医療や介護、福祉のサービスは、サービス業の1つでありながら、 人がよく入れ替わることによる影響が大きいことは言うまでもありません。 保険や自動車の営業職が数年経つと配置転換と称して担当が変わることがあります。 そのことによって、売上が大幅に落ち込むようなリスクはそれほどありません。 なぜならば、誰が担当しても最低限の業務が遂行できるような仕組みが確立しているからでしょう。 しかし、介護事業の現場では、その「誰が担当しても最低限の業務が遂行できる仕組み」が出来ていないために、 担当者が辞めれば、また、その後任者が手探りで仕事を組み立てていくようなやり方が繰り替えされています。 働く人が長く仕事を続けられる環境とはどういう状態のことだろうか? まず、それがなければ、定着率は改善しません。 その上で、誰が担当しても同じように仕事(業務)ができる仕組みを作り上げなければなりません。

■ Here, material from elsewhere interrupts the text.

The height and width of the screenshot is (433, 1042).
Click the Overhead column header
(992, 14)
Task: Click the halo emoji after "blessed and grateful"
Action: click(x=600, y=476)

色々と話が飛びますが、『組織力』とは、それを構成する個々人の能力が結集したものだとすれば、 その構成する個人が常に入れ替わるならば、『組織力』の向上はあり得ないということになります。 ほぼ同じメンバーで構成された組織の個々人がスキルを高まれば、組織力も向上するという理屈になります。 理想は確かにそのとおりです。しかし、それを目指していなければ、組織の変革も改善もありません。
最後にガンバ大阪の最大の強みは、西野監督が2002年から7年間監督を務めていることです。 他のJ1チームの監督は非常に短命です。成績不振ならば、すぐに解任されます。 しかし、ガンバ大阪の監督は長期政権によって、チームづくりが成功した事例と言ってよいのではないでしょうか。
蛇足ですが、昨年12月に行われたトヨタプレゼンツ・クラブワールドカップで優勝したマンチェスターユナイテッドのファーガソン監督の在任年数は、 何と23年です。 その間にイングランドのプレミアリーグで10回のタイトルに輝いています。